Tâches à réaliser =>
a. Traduisez en anglais cette phrase de l'extrait sur L'inventaire des rêves : « Chimamanda Ngozi Adichie nous offre un portrait d'une dignité bouleversante. »
b. D'après l'extrait sur L'inventaire des rêves, de quelle affaire s'inspire le récit de Kadiatou ?

Texte extrait =>
****************************************

Dire Nafissatou Diallo, écrire la honte
Le récit de Kadiatou, quant à lui, forme le cœur politique du roman. Inspiré de l’affaire Nafissatou Diallo, son histoire dépasse le fait divers pour toucher à l’universel. L’agression sexuelle dont elle est victime est le catalyseur qui libère une voix trop longtemps tue. Chimamanda Ngozi Adichie nous offre un portrait d’une dignité bouleversante. Celui d’une femme migrante, mère, dont le combat pour la justice la confronte aux silences de son propre passé. L’injustice qu’elle subit active une honte paradoxale, celle que ressentent si souvent les victimes. La romancière la formule avec une acuité poignante : « Il n’avait rien fait de mal, c’était à elle qu’on avait fait du mal, et pourtant elle ressentait de la honte comme si en elle l’ordre des choses avait été profondément bouleversé ». Sa trajectoire devient une allégorie de la résilience, une manière de dire que la survie est, en soi, une forme de victoire. Entre ces quatre femmes se dessine une sororité implicite, non pas faite de grandes déclarations, mais tissée de douleurs partagées, de regards complices et de silences éloquents.
Du silence des mères à la parole des femmes
L’inventaire des rêves est un roman dont les résonances multiples invitent à une méditation sur la condition féminine à l’ère du capitalisme mondialisé. Que signifie, pour une femme, réussir sa vie aujourd’hui ? Faut-il choisir entre la carrière et la maternité, entre l’amour et l’autonomie, entre le silence protecteur et la parole qui libère mais expose ? Chimamanda Ngozi Adichie explore ces dilemmes avec une férocité douce, sans jamais céder au pathos ou au discours militant. Sa force est dans le dévoilement, dans l’art de rendre le politique à travers les pulsations de l’intime. Son écriture, toute en ruptures de ton, passe de l’humour mordant des conversations familiales à la douleur sourde des solitudes, et c’est dans cette oscillation que réside sa vérité. On pense à la sociologie sensible d’Annie Ernaux pour cette façon de sonder la mémoire individuelle comme un symptôme du collectif. On pense à Rachel Cusk pour la construction du moi par l’écho des autres. On songe aussi à Saidiya Hartman et sa notion de « fabulation critique », cette manière de peupler les vides de l’archive pour redonner une vie et une complexité à celles que l’Histoire a réduites au silence. Chaque femme de ce roman est une archive vivante, porteuse de ses propres silences et des histoires non racontées des générations qui l’ont précédée.
À travers la quête de Chia, Chimamanda Ngozi Adichie interroge le rôle même de l’écrivain. Peut-on inventer une fin à une histoire qui n’est pas la sienne ? Peut-on, par la fiction, réparer une injustice ? Le roman laisse ces questions en suspens, préférant l’incertitude fertile du questionnement à l’assurance stérile des réponses. « Mais, au bout du compte, à quelle aune mesure-t-on ce genre de choses, et comment saurais-je si j’y suis parvenue ? » se demande Chia. C’est là toute la beauté de ce livre : une invitation à accepter que nos inventaires personnels, qu’ils soient de rêves, d’amours ou de regrets, sont toujours, et heureusement, incomplets. Ils sont la matière même de la vie qui continue, fragile, obstinée, magnifique.

****************************************

Lignes répertoriées =>
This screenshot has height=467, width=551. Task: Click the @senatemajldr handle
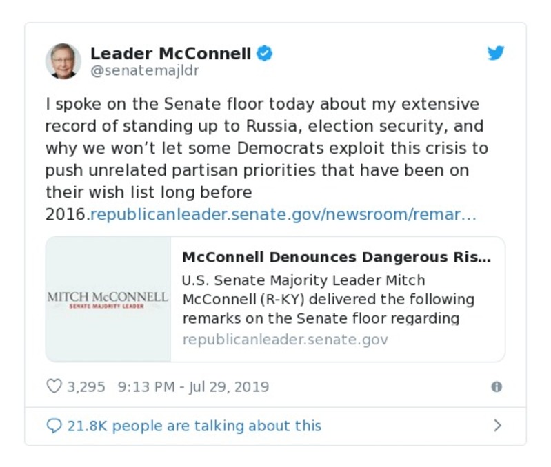pos(145,70)
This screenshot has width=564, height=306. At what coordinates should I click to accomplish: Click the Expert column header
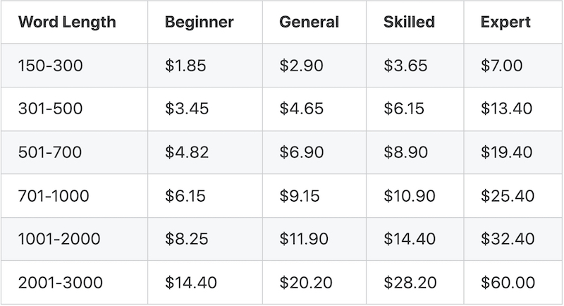click(x=505, y=22)
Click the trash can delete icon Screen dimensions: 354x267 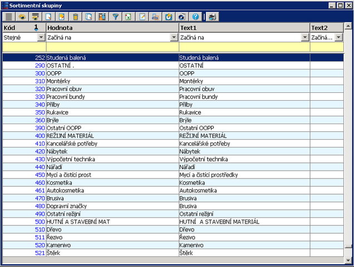click(x=76, y=17)
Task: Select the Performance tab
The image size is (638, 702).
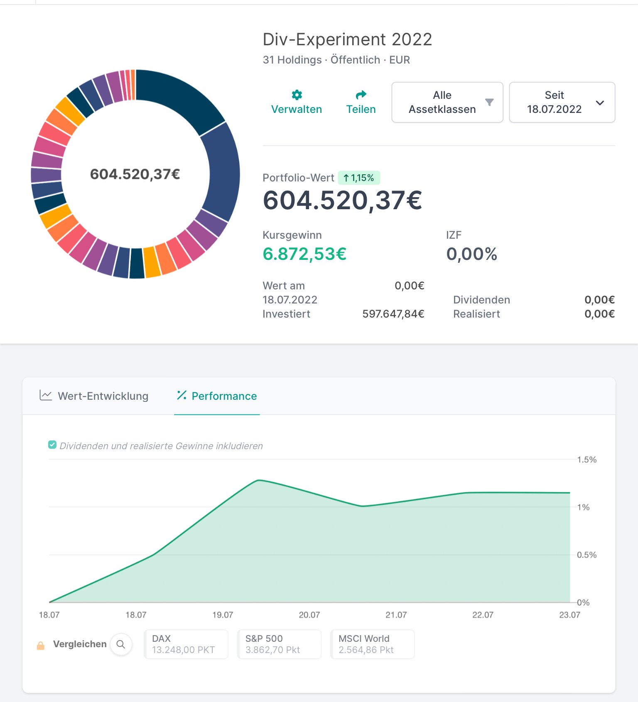Action: 217,396
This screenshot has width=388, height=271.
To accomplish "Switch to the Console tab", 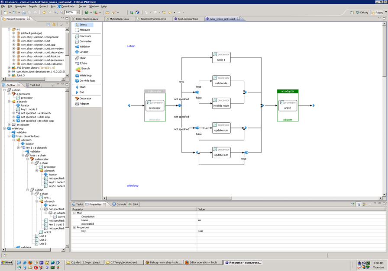I will pyautogui.click(x=119, y=204).
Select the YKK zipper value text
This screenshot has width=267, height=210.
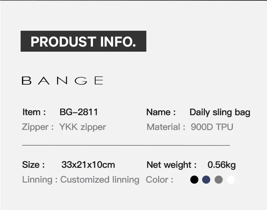tap(82, 127)
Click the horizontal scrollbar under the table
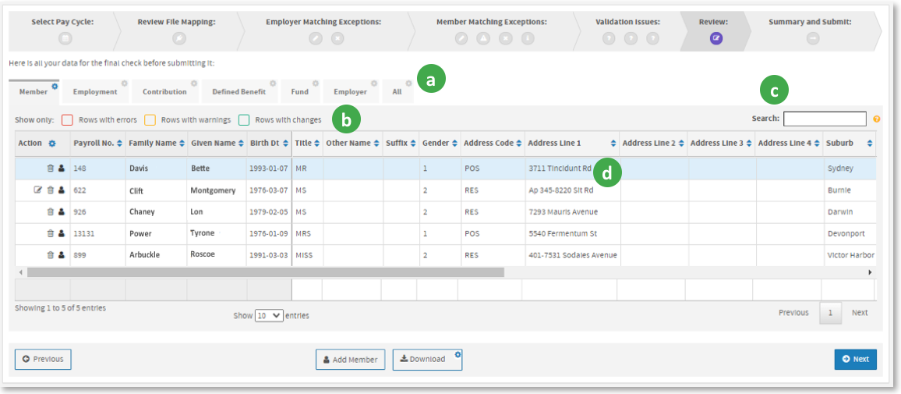Screen dimensions: 901x394 point(265,272)
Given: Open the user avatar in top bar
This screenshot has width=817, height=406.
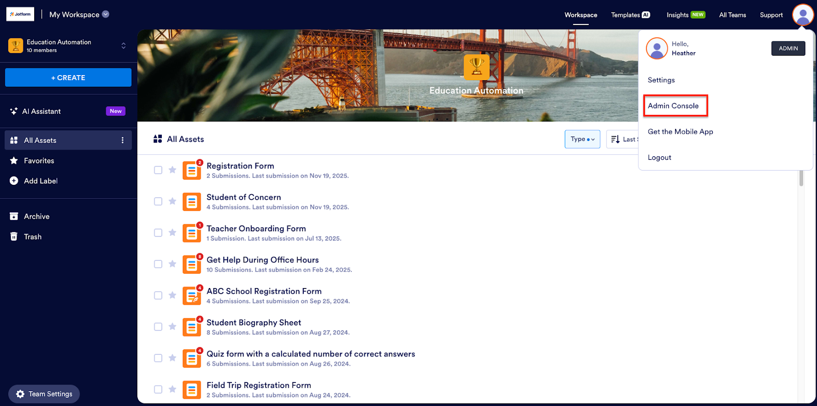Looking at the screenshot, I should (803, 15).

****************************************

Réponses aux tâches =>
a. Chimamanda Ngozi Adichie offers us a portrait of overwhelming dignity.

b. De l'affaire Nafissatou Diallo.